Storms.

July 30, 2017

 

Based on Romans 8:26–39

In the documentary film titled “Between Homes,” a young man named Nick Jaffe decides he needs to do something memorable in what so far has been an ordinary life. 

And so he buys an old sailboat, fixes it up, learns how to sail, and eventually sets out on a course from the UK across the Atlantic to Barbados, then across the Pacific to Australia. 

And he does this all alone. 

In the three years he is intermittently at sea, he runs into dangerous storms, has a plethora of frustrating repairs, and gets caught in the doldrums and circular patterns and ends up going nowhere for days upon days.

Of course, he also experiences amazing rainbows, sunsets and following winds that re-energize him and give him hope.
==================================================
» STATED PROBLEM:
Repeat the stretch of the storms text above from "July 30, 2017" through "days upon days.", word for word.

» DATA LINES:
==================================================
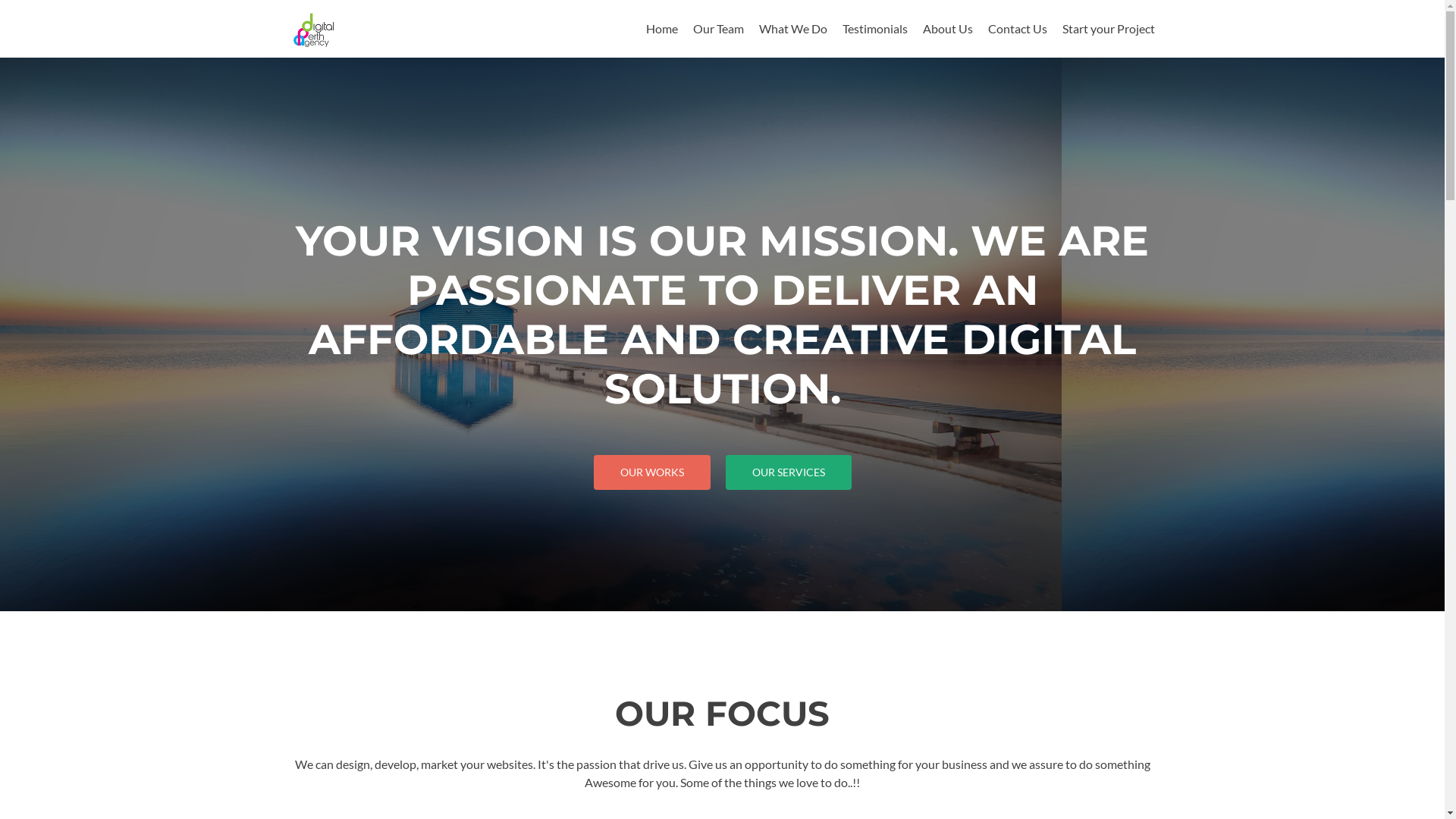  Describe the element at coordinates (662, 28) in the screenshot. I see `'Home'` at that location. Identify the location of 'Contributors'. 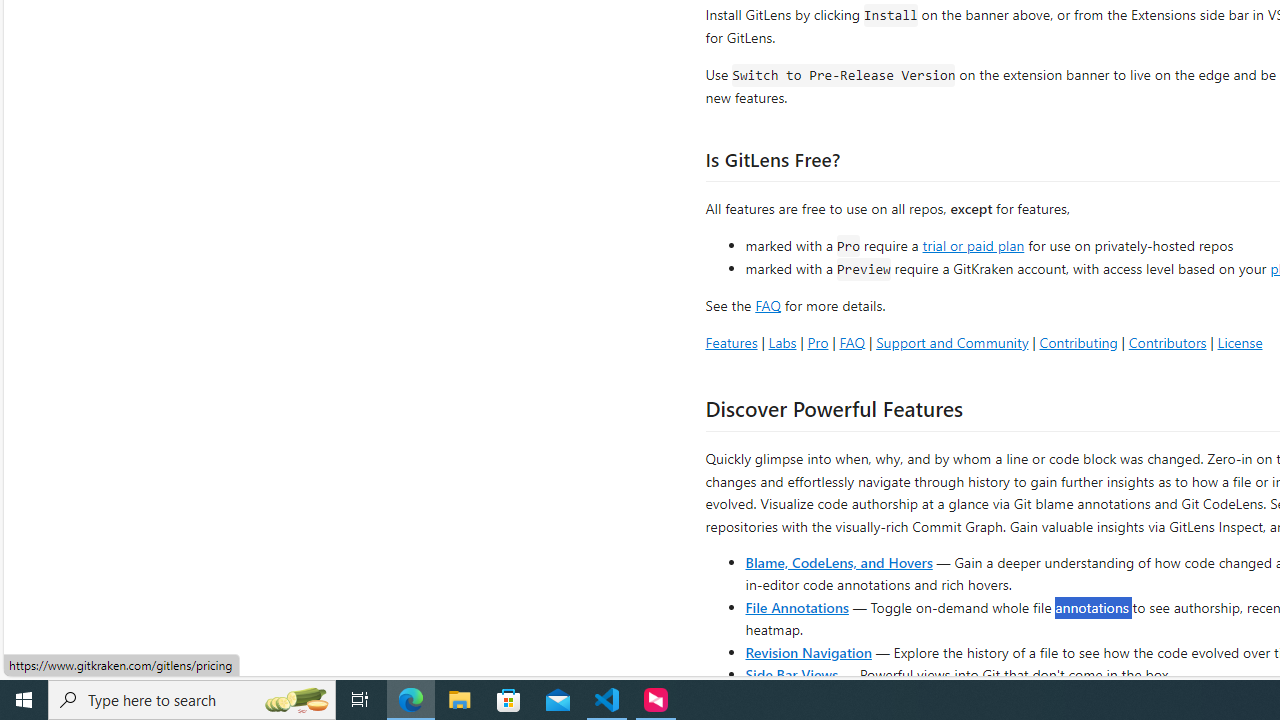
(1167, 341).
==================================================
» EXERCISE OUTPUT:
July 30, 2017

 

Based on Romans 8:26–39

In the documentary film titled “Between Homes,” a young man named Nick Jaffe decides he needs to do something memorable in what so far has been an ordinary life. 

And so he buys an old sailboat, fixes it up, learns how to sail, and eventually sets out on a course from the UK across the Atlantic to Barbados, then across the Pacific to Australia. 

And he does this all alone. 

In the three years he is intermittently at sea, he runs into dangerous storms, has a plethora of frustrating repairs, and gets caught in the doldrums and circular patterns and ends up going nowhere for days upon days.